Texte de la page:
════════════════════

Pour le serf, en russe on disait krepostnoï (крепостной), mot qui vient de крепость (krepost : forteresse), de крепкий (krepkii : ferme, solide) car les paysans russes étaient fermement attachés à la terre, sous l'autorité de leur seigneur, et ils ne pouvaient rien faire sans leur permission.
Esclave se dit rab (раб) en russe, mot qui vient d'une racine slave qui a donné en russe moderne le verbe работать (rabotat) : travailler. Tout le monde connaît le mot "robot", du tchèque robota : travail, corvée. qui dérive de cette racine. Quant au mot français esclave, en ancien français esclavon, il vient de l'altération du mot slave. Des peuples slaves, en effet, étaient en grand nombre réduits en esclavage dans les Balkans par les Germains durant le Moyen Âge. De là vint la correspondance : Slave = esclave.

════════════════════

Données présentées:
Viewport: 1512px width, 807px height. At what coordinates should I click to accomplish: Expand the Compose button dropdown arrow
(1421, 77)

════════════════════

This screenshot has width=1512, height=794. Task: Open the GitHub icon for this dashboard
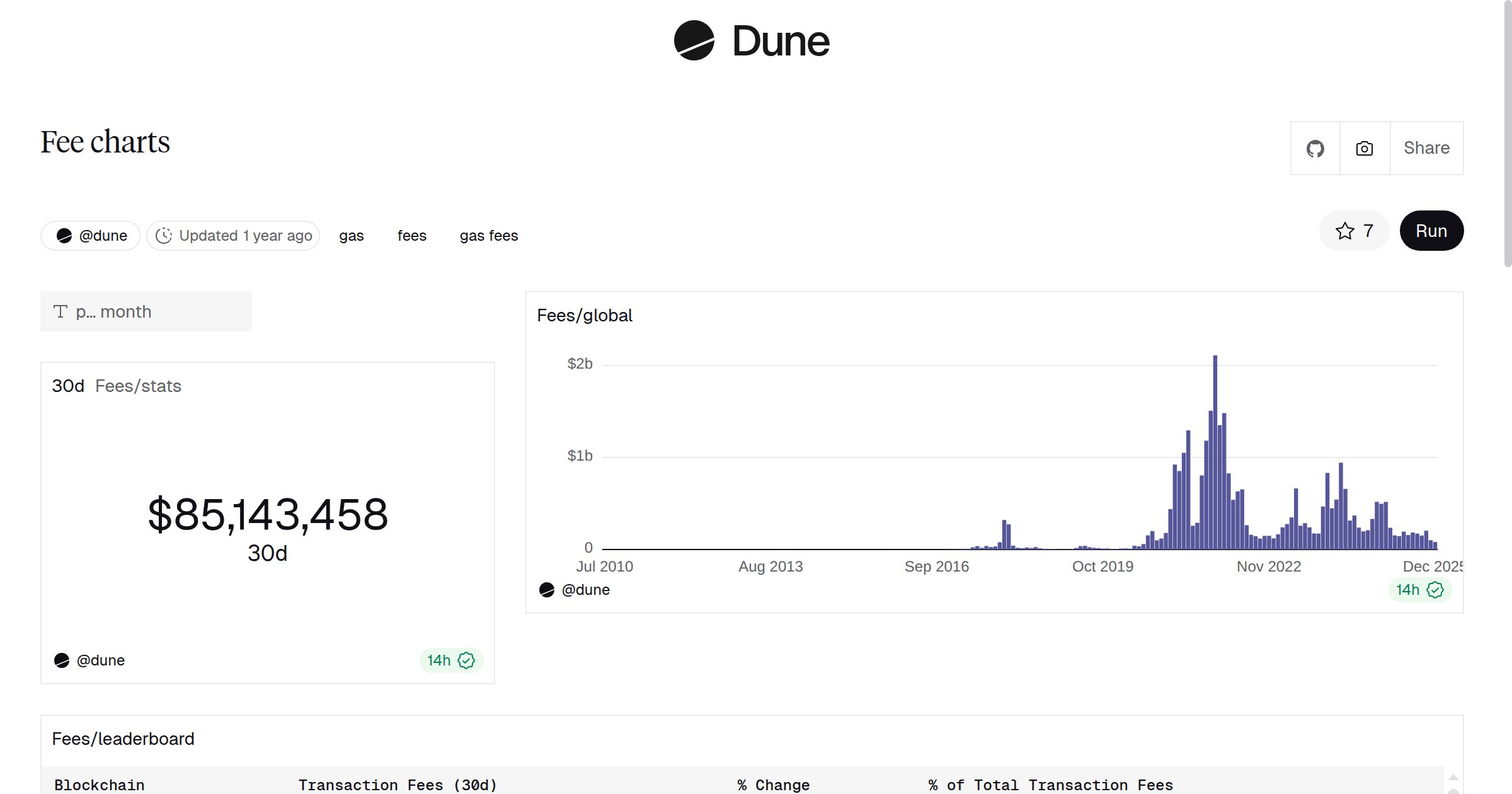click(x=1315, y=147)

════════════════════

Objectif: Recopiez le passage du texte sur l'étymologie qui commence par « Esclave se dit » et s'arrête après « Slave = esclave. », en y remplaçant « Germains » par « Francs ».

Corrigé:
Esclave se dit rab (раб) en russe, mot qui vient d'une racine slave qui a donné en russe moderne le verbe работать (rabotat) : travailler. Tout le monde connaît le mot "robot", du tchèque robota : travail, corvée. qui dérive de cette racine. Quant au mot français esclave, en ancien français esclavon, il vient de l'altération du mot slave. Des peuples slaves, en effet, étaient en grand nombre réduits en esclavage dans les Balkans par les Francs durant le Moyen Âge. De là vint la correspondance : Slave = esclave.